I've used the circuit below to gleam the common mode voltage. Notice that gain-setting resistor RG is split into 2 equal parts R5 and R29.
I haven't thoroughly tested the accuracy of this common mode output. I only needed an approximate common mode voltage for a driven guard.
You didn't show the all-important value of C1, but it together with R1 looks more like a low pass rolloff than a deliberate phase shift. Without knowing C1, we can't tell what the rolloff frequency is, and therefore whether it produces significant phase shift over the valid frequency range or is just there to cut down high frequency drive to the right leg.

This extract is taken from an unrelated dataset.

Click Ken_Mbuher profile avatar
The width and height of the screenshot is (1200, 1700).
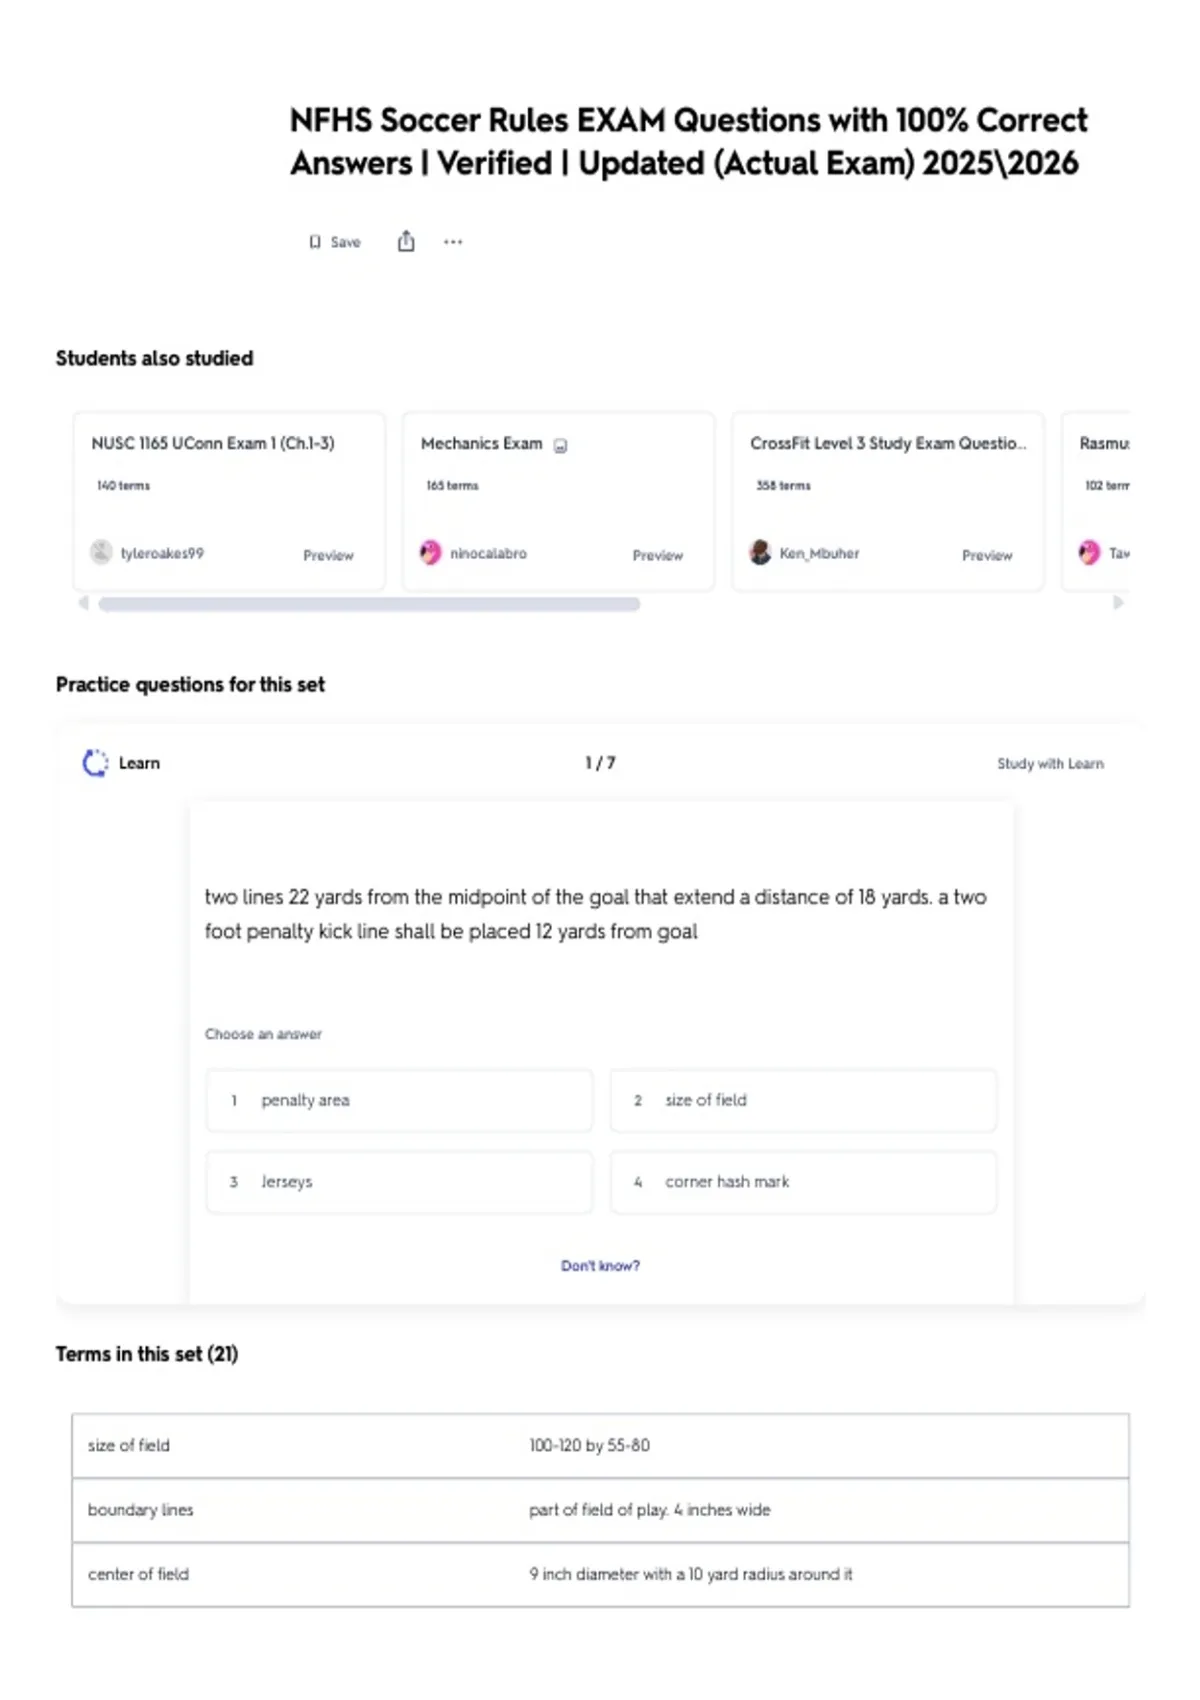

The basic principle is to drive the right leg so as to null out the common mode variations in the signal accross the heart. The body is going to pick up whatever the ambient electric fields are, particular the power line "hum".
The signal to noise ratio of skin voltages is horrendously bad. The common mode power line hum can easily be a few orders of magnitude higher than the signal you are trying to measure. A ideal inamp amp will eliminate that, but nobody has made one of those yet. They all have some real upper limit on common mode rejection and common mode range. By trying to null out the common mode part of the signal, it helps the inamp do its job better. If nothing else, it cuts down on the common mode range that the inamp must be able to handle, even if common mode rejection ratio isn't the main issue.
Best Answer
The common mode voltage is a voltage offset that is "common" to both the inverting and noninverting (i.e. "+" and "-") inputs of the instrumentation amp. An instrumentation amplifier is set up as a difference amplifier, so it measures the difference between these two inputs and so rejects any voltage that is common to the two. In other words, if you have two signals v1(t) and v2(t) on the two inputs:
v1(t) = f1(t) + Vcm(t)
v2(t) = f2(t) + Vcm(t)
what the instrumentation amp will measure is:
vo(t) = v1(t) - v2(t) = (f1(t) + Vcm(t)) - (f2(t) + Vcm(t)) = f1(t) - f2(t)
Note that Vcm(t) (the common mode voltage that appears in both input signals) is cancelled out. Also note that this doesn't have to be a DC signal, but can vary with time.
Now why do we care about common mode voltage when selecting a difference amplifier? As other folks have said, there are two key characteristics of the amplifier to consider, the common-mode rejection ratio (CMRR) and the common mode range.
The CMRR is important because the instrumentation amplifier is not an ideal difference amplifier. An ideal difference amplifier would reject 100% of the common mode voltage in the input signals, and would only measure the difference between the two signals. In a real-world instrument amp, this is not the case, and there is a measurable (although typically very very small) amount of the common-mode voltage on the input that gets into the output.
The common-mode range is important, because it limits how far away from ground the measured input signals can be. This is a limit because typically you can't measure signals outside the supply voltages (often referred to as "rails) of the amplifier. There are exceptions to this, but in general the voltage of each input signal must remain within the supply rails of the amplifier. So if you are supplying your amplifier with rails of +/-12V, you may be unable to measure the difference between two signals with a common-mode offset of 15V, even if the difference between the two signals is only 20mV. For example, if your two signals are completely DC and are:
V1 = 15 + 0.010
V2 = 15 - 0.010
Vo = V1 - V2 = 0.020
You would not be able to measure these if your instrumentation amplifier had a common-mode range of +/-12V.